Task statement —
Reply with one number: the count of lines in the records below that hold "computer".

(Beginning of The input)

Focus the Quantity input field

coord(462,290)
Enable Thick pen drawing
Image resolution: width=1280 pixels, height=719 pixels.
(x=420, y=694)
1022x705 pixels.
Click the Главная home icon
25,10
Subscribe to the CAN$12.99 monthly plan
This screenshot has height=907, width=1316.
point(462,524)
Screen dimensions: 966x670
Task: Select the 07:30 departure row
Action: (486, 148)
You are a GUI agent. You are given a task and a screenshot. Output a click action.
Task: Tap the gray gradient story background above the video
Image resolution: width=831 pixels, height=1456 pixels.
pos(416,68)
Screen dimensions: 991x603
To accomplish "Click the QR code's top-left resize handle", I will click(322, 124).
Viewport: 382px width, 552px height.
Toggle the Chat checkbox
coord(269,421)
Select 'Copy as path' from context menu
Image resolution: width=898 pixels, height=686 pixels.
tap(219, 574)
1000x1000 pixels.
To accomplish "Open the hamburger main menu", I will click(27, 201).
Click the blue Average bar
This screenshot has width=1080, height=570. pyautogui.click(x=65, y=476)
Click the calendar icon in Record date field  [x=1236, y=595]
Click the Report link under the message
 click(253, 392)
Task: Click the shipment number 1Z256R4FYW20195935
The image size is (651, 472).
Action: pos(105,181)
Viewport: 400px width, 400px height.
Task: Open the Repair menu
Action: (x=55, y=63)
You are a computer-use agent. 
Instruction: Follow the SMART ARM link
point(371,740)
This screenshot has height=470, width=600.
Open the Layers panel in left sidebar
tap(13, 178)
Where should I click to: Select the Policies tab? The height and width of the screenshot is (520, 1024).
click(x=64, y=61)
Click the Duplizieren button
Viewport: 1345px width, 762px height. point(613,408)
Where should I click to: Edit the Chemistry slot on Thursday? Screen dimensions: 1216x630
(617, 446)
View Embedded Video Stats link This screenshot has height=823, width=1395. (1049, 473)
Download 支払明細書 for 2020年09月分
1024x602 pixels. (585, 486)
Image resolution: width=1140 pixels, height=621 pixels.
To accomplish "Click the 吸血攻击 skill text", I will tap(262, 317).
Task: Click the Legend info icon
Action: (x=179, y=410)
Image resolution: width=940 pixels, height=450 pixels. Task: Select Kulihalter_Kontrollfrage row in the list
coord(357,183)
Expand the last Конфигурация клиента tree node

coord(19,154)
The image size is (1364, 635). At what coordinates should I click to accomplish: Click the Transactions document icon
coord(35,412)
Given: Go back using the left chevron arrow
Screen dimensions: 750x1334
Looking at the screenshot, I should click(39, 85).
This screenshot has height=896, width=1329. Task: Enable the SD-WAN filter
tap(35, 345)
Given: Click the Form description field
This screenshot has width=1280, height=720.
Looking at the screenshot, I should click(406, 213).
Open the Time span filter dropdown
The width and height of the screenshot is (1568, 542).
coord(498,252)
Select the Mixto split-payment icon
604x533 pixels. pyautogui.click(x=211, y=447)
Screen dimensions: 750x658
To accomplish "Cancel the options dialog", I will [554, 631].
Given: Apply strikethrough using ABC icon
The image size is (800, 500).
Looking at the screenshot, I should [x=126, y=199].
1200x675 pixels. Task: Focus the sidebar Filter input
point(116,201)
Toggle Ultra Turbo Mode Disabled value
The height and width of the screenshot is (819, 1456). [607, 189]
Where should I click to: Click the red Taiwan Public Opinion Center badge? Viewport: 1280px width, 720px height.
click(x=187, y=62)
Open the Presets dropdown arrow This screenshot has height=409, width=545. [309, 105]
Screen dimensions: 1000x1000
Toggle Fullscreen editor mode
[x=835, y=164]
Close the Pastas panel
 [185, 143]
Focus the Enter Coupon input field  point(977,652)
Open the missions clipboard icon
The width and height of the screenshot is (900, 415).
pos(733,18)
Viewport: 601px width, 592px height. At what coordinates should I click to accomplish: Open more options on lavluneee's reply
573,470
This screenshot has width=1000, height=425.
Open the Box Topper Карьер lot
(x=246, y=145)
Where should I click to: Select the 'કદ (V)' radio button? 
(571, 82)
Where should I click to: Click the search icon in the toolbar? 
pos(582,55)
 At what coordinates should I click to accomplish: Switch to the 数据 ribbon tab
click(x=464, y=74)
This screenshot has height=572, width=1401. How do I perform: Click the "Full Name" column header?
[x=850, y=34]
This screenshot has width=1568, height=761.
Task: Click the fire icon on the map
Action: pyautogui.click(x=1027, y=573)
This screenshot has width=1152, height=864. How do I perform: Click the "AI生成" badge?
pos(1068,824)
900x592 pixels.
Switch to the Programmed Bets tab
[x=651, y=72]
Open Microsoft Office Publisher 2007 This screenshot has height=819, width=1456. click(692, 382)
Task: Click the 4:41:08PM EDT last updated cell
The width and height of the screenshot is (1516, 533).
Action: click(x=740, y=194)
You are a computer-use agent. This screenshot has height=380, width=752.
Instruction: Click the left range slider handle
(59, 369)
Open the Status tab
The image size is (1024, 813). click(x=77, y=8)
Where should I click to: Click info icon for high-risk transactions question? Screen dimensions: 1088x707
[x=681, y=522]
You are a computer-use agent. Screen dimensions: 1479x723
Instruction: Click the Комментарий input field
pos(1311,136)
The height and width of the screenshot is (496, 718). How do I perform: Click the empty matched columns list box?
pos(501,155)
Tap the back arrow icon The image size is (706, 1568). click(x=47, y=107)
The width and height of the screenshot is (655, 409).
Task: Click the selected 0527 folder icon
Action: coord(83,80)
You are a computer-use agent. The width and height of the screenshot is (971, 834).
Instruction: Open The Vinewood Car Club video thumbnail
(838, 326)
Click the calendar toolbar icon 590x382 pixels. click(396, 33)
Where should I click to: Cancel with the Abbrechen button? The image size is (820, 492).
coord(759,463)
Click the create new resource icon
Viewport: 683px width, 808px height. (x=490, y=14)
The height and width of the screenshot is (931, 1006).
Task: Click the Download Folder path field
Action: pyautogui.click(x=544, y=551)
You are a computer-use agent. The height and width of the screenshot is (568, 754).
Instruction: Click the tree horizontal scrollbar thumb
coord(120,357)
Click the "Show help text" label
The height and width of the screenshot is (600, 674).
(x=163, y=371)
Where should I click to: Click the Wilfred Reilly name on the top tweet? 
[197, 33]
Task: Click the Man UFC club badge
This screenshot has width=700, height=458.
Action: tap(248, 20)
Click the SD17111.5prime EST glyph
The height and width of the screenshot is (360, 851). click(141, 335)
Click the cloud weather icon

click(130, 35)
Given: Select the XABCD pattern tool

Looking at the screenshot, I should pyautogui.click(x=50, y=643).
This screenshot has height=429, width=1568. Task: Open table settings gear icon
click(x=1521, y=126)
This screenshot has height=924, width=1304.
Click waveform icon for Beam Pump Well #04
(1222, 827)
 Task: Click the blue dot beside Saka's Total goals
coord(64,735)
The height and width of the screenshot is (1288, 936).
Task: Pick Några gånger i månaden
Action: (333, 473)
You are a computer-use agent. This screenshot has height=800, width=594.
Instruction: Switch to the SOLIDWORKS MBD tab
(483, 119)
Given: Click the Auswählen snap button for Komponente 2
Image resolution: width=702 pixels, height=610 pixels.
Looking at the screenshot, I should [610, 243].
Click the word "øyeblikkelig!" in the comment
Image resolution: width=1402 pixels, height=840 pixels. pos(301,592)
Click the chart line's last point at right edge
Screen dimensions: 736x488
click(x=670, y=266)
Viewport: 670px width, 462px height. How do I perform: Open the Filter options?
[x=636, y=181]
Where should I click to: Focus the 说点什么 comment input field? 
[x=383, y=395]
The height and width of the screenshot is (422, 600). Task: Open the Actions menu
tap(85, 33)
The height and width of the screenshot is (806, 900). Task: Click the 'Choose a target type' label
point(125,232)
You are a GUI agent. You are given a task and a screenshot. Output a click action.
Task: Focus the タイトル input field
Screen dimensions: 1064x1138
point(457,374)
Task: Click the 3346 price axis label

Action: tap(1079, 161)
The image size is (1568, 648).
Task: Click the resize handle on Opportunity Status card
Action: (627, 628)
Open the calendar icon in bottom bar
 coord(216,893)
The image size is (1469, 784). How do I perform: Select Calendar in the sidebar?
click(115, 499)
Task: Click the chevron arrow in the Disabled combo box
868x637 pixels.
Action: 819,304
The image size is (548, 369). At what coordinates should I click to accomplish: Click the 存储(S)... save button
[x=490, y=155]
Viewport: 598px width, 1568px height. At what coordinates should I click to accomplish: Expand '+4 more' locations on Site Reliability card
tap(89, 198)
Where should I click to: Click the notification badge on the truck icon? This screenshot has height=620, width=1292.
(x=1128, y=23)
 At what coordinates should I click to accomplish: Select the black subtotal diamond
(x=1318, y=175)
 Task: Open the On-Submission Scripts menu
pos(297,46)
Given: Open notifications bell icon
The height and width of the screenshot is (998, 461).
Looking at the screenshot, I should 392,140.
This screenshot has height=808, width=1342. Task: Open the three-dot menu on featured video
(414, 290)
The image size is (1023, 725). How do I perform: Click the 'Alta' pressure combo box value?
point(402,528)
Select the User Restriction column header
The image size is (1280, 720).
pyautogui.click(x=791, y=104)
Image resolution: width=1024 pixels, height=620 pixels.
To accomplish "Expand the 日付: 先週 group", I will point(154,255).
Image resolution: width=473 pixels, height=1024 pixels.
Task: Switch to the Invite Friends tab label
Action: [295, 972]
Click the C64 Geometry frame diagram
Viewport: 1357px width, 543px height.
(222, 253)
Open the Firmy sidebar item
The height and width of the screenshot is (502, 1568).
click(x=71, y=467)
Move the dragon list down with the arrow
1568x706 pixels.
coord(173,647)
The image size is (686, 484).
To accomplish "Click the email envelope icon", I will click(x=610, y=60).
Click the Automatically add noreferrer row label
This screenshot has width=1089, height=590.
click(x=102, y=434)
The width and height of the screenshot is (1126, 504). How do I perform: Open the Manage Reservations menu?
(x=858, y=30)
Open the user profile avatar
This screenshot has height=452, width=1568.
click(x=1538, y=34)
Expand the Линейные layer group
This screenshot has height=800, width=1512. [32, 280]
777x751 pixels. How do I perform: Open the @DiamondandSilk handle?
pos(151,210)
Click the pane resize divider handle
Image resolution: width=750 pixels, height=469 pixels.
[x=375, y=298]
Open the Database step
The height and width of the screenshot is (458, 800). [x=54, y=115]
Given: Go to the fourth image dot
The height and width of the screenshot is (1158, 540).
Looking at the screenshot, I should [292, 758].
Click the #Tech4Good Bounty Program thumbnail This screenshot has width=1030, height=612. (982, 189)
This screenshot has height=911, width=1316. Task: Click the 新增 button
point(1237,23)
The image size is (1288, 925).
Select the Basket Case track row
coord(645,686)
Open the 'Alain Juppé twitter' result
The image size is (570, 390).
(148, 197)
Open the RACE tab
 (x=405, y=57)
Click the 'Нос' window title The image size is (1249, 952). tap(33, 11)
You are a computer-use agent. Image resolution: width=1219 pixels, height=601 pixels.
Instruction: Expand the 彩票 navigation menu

(End of The input)

Exercise response —
7